There is no friction. It's trivial to write a program that can scrape a Gemini network.
If there is no one pulling data from Gemini servers yet, is not because it's difficult do it, but merely because it's still too small to be relevant.
It's not trivial at all. First, you have to want to do it, then you have to commit time and effort to doing it, then you have to maintain the solution you deploy specifically for Gemini in parallel to your web scraping architecture.
> If there is no one pulling data from Gemini servers yet, is not because it's difficult do it, but merely because it's still too small to be relevant.
Exactly. But it if was using web tech, all of the existing web scrapers could just be pointed at it with minimal effort. So using a separate, custom tech stack is what keeps the threshold of effort in front the threshold of desire.
And using a separate tech stack also creates intentional friction in terms of new user adoption, keeping it slow and maintaining the protocol's niche status. So this also helps keep that threshold of desire distant.
Implementing a Gemini to HTTP gateway seems like a perfect type of weekend project for someone that wants to play with a new programming language. With that, any barrier that you think you have is gone. Crawlers will get to you no matter what.
> So using a separate, custom tech stack is what keeps the threshold of effort in front the threshold of desire.
You know what else you could do? Just run your web server on a non-standard port.
Seriously, the more you try to rationalize this as anything else other than hobby, the less sense it makes. Just go with "it's a hobby and I enjoy spending my time with it", and I promise I will get out of your hair.
You're treating this like a hypothetical discussion, but we're talking about something that already exists and functions.

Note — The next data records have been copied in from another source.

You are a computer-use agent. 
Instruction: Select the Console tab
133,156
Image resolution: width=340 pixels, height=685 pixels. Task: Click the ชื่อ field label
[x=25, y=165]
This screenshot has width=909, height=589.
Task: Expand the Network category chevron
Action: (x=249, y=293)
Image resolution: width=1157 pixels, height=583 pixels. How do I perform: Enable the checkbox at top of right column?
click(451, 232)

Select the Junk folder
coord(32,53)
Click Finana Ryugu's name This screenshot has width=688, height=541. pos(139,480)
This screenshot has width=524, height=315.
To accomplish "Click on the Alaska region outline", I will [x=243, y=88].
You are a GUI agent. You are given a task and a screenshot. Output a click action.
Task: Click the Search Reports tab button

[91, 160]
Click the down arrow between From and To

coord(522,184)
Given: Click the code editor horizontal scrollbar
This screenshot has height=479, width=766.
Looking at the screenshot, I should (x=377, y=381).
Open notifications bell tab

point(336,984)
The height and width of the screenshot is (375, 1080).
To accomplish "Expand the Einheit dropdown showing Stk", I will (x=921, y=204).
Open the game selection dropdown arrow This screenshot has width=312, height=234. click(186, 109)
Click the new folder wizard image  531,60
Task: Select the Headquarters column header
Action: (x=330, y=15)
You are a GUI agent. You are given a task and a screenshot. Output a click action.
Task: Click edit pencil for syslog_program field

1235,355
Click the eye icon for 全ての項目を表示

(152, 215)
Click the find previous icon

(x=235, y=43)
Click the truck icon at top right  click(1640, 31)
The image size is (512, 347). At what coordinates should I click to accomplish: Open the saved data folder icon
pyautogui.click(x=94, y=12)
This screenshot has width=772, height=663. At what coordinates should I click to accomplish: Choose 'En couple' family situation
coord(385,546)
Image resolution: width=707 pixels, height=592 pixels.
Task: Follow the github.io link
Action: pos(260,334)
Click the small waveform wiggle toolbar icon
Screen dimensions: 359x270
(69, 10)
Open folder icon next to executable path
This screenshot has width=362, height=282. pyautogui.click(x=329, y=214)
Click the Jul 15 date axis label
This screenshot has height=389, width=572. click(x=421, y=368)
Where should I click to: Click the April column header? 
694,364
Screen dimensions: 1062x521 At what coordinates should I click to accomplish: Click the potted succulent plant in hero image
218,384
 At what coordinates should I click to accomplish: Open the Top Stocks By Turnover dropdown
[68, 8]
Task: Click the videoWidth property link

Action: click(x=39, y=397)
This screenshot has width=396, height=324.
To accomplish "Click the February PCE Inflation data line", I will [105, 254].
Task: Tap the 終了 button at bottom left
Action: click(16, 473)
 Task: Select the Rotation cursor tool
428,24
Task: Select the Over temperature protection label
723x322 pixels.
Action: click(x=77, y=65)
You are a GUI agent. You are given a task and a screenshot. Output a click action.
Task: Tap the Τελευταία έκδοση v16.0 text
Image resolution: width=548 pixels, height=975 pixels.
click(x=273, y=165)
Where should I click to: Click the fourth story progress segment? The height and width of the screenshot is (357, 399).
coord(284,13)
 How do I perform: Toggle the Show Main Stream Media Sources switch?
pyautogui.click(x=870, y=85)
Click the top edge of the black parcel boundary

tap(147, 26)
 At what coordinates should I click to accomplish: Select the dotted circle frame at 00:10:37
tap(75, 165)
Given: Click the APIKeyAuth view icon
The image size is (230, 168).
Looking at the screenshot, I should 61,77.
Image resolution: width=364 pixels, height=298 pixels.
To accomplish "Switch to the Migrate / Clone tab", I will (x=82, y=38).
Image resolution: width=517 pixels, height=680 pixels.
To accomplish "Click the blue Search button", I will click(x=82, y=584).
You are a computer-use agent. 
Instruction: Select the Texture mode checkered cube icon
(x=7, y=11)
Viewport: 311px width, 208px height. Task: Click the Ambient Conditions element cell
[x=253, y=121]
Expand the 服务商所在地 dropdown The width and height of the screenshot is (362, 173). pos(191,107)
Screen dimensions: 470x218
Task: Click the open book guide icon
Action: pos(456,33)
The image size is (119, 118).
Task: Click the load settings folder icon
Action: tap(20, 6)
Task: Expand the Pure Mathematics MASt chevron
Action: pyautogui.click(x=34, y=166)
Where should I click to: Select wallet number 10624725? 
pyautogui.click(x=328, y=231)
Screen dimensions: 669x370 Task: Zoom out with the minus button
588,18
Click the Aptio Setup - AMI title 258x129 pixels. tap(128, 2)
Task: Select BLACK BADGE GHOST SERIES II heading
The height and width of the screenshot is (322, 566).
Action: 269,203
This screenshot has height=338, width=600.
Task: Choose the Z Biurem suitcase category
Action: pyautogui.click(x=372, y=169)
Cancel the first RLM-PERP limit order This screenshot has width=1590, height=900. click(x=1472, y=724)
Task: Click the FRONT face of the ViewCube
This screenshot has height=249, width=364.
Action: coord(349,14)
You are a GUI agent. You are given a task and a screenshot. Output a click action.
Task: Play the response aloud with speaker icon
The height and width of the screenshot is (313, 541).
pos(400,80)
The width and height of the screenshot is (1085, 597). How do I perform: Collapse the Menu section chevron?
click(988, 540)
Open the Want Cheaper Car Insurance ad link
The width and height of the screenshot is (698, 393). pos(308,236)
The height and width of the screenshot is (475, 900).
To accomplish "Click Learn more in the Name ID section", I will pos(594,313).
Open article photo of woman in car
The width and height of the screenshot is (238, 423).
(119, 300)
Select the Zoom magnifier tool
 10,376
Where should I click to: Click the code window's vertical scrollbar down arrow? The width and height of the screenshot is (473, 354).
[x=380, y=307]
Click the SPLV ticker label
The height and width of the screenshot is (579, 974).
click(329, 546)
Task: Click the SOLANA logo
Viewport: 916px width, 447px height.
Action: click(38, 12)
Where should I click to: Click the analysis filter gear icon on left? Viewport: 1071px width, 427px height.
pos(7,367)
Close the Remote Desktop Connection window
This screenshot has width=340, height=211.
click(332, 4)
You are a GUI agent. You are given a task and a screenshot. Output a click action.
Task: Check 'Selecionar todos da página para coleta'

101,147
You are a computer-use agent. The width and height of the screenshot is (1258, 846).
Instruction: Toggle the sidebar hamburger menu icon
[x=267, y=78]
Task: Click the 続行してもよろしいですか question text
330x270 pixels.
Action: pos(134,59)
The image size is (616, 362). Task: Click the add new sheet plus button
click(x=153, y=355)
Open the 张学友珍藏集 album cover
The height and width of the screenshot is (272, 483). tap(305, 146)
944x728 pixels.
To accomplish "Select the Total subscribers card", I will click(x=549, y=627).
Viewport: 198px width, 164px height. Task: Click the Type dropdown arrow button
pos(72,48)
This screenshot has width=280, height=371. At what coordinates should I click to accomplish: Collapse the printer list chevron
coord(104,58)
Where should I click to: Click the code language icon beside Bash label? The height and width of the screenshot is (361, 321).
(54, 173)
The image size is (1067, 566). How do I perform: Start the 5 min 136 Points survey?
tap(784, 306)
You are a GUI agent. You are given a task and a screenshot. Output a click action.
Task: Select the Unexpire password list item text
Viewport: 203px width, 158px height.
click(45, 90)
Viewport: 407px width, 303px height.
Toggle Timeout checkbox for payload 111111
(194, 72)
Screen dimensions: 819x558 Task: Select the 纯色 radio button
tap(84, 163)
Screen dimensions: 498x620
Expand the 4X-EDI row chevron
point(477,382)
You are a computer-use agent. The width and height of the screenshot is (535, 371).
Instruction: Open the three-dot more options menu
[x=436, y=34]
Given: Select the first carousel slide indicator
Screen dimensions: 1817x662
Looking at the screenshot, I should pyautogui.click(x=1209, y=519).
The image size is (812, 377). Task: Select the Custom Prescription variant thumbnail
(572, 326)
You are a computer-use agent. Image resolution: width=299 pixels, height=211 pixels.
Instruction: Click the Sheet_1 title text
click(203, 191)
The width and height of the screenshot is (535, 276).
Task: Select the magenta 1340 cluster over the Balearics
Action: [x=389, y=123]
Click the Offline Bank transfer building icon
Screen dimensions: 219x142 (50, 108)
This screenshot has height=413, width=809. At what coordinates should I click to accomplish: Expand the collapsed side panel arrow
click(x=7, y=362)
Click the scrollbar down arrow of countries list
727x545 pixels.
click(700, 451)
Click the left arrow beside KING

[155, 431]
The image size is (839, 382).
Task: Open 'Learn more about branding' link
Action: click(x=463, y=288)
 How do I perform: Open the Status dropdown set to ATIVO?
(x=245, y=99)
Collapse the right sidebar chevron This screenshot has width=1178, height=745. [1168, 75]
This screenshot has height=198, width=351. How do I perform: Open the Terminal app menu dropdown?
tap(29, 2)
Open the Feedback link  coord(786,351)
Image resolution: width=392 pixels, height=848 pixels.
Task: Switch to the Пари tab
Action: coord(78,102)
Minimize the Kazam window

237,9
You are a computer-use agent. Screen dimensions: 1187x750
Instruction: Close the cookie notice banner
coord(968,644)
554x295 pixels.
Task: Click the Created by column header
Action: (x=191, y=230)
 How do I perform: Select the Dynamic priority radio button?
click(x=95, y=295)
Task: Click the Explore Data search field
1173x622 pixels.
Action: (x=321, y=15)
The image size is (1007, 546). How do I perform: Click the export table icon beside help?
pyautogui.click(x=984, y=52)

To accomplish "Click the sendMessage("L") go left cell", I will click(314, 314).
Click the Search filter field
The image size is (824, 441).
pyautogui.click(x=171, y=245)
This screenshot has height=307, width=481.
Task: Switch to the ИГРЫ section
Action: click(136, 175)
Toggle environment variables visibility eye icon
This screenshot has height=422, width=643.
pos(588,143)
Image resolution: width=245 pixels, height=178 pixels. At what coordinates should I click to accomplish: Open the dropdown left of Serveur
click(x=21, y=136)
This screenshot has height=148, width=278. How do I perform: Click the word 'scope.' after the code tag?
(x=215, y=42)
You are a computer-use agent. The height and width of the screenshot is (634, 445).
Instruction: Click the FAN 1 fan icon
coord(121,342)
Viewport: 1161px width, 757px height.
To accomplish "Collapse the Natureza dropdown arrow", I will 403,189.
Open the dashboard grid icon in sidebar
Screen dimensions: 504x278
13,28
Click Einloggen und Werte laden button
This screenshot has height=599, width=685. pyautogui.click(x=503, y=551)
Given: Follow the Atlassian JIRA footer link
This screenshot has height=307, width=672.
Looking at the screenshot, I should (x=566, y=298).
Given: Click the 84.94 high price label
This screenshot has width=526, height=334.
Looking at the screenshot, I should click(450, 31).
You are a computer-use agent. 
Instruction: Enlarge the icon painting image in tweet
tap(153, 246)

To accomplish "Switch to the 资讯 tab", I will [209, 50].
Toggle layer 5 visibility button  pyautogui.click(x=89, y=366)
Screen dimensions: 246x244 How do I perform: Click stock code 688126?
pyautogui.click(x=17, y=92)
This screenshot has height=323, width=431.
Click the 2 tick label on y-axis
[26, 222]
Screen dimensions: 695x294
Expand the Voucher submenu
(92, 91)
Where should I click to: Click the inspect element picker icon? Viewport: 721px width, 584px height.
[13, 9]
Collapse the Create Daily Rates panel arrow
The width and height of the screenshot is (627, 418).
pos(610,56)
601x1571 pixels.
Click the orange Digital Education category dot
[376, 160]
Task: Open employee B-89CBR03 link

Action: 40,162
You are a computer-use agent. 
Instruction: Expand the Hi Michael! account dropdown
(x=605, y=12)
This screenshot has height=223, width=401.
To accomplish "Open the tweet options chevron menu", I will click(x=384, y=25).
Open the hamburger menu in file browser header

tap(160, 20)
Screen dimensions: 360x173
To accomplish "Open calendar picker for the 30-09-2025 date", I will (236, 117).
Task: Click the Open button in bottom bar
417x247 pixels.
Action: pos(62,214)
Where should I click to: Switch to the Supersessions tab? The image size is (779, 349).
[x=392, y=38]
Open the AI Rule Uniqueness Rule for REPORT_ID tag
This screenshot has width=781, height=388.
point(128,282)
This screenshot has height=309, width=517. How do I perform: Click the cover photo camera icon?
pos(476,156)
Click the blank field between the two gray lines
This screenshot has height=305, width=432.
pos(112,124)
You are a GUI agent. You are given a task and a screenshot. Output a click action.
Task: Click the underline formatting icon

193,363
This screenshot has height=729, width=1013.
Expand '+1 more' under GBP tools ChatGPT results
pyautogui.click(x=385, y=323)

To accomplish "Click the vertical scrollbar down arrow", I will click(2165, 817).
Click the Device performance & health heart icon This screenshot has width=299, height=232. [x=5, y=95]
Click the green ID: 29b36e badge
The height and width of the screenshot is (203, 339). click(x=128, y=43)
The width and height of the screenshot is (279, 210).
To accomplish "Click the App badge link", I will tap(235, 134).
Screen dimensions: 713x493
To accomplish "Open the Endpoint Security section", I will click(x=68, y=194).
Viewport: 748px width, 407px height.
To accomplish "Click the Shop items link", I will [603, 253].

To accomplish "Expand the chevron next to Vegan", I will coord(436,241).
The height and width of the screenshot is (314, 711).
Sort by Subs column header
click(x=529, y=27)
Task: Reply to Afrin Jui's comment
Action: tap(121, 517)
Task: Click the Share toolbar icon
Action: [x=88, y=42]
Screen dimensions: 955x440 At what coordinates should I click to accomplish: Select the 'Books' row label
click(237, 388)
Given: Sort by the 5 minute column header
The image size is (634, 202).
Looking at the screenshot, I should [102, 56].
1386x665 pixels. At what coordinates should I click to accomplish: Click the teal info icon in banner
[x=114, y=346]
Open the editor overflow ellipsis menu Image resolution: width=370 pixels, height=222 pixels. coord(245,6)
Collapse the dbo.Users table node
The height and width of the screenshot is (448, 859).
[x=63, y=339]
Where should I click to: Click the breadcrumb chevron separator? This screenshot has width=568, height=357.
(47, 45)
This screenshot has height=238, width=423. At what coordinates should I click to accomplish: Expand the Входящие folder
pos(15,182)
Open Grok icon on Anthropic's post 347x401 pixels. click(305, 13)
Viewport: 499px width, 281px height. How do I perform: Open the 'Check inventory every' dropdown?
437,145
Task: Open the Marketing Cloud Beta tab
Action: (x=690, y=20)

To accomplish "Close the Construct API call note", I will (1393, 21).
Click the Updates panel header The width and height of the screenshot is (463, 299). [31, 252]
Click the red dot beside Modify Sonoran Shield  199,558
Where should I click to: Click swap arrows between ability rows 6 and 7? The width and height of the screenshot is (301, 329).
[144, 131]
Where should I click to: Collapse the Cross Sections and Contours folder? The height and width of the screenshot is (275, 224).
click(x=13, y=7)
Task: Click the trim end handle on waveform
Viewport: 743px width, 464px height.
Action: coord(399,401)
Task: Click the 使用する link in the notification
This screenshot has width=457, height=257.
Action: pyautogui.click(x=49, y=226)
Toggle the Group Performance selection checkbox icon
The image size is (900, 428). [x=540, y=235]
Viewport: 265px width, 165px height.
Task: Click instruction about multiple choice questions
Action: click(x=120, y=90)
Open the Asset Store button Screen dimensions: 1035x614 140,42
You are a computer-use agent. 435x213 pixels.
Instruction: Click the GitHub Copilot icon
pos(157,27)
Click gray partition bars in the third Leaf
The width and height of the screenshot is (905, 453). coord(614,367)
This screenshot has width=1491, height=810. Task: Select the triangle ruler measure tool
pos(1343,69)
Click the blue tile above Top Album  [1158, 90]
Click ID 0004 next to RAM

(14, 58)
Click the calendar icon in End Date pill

And I don't think the "hobby" distinction you're making is particularly relevant, because the whole point of it is again to function as a community of amateurs -- and it's doing that quite effectively.
Looks like I will have to point to the top of the thread again.
If your solution only works for a niche and it can only exist because it is so small that it is only interesting for a handful of people, then it is not an actual solution to the modern web!